Football Federation South Australia
- Season: 2006
- Champions: Adelaide City

= 2006 FFSA season =

The 2006 Football Federation South Australia season was the 100th season of soccer in South Australia, and the first under the FFSA format.

==2006 FFSA Super League==

The 2006 South Australian Super League was the first season of the South Australian Super League, the new top division of association football in South Australia, replacing the South Australian Premier League, which became the second division. It was also the first year that football in South Australia was run by the Football Federation of South Australia, which replaced the South Australian Soccer Federation. The season came down to a final round relegation battle between White City Woodville and Adelaide Olympic. Olympic lost 3–1 at Modbury while White City went down 1–0 away to Cumberland. This sent Olympic down to play in the Premier League in 2007. Adelaide City won the title with games to spare after being runaway leaders, finishing the season unbeaten.

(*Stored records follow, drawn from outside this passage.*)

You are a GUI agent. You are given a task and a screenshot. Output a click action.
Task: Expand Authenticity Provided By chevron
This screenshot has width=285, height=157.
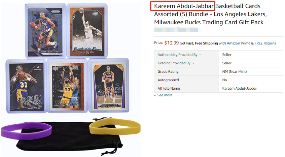click(200, 55)
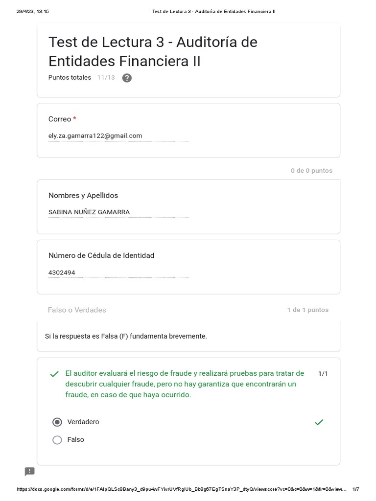Click the 0 de 0 puntos label
The image size is (376, 501).
311,171
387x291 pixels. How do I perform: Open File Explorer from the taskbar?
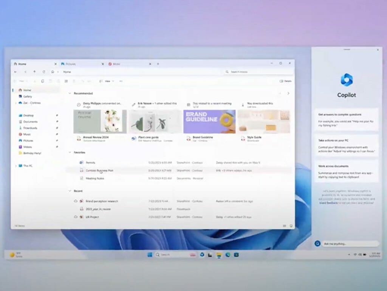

| Pos | Team | Pld | W | D | L | GF | GA | GD | Pts | Qualification or relegation |
| 1 | Adelaide City (C) | 18 | 10 | 8 | 0 | 37 | 13 | +24 | 38 | Qualification for Presidents Cup |
| 2 | Adelaide Galaxy | 18 | 8 | 5 | 5 | 34 | 25 | +9 | 29 |
| 3 | Adelaide Raiders | 18 | 6 | 10 | 2 | 19 | 16 | +3 | 28 |
| 4 | Modbury Jets | 18 | 8 | 4 | 6 | 24 | 23 | +1 | 28 |
| 5 | Campbelltown City | 18 | 7 | 6 | 5 | 32 | 25 | +7 | 27 |
| 6 | Adelaide Blue Eagles | 18 | 7 | 6 | 5 | 27 | 22 | +5 | 27 |
| 7 | North Eastern MetroStars | 18 | 5 | 9 | 4 | 21 | 17 | +4 | 24 |
| 8 | Cumberland United | 18 | 5 | 2 | 11 | 10 | 31 | −21 | 17 |
| 9 | White City | 18 | 3 | 3 | 12 | 18 | 32 | −14 | 12 |  |
| 10 | Adelaide Olympic (R) | 18 | 2 | 5 | 11 | 18 | 36 | −18 | 11 | Relegation to FFSA Premier League |

==2006 FFSA Premier League==

The 2006 FFSA Premier League was the first edition of the FFSA Premier League as the second level domestic association football competition in South Australia. 10 teams competed, all playing each other twice for a total of 18 rounds, with the League winners promoted to the 2007 FFSA Super League, and the bottom two placed teams were relegated to the 2007 FFSA State League.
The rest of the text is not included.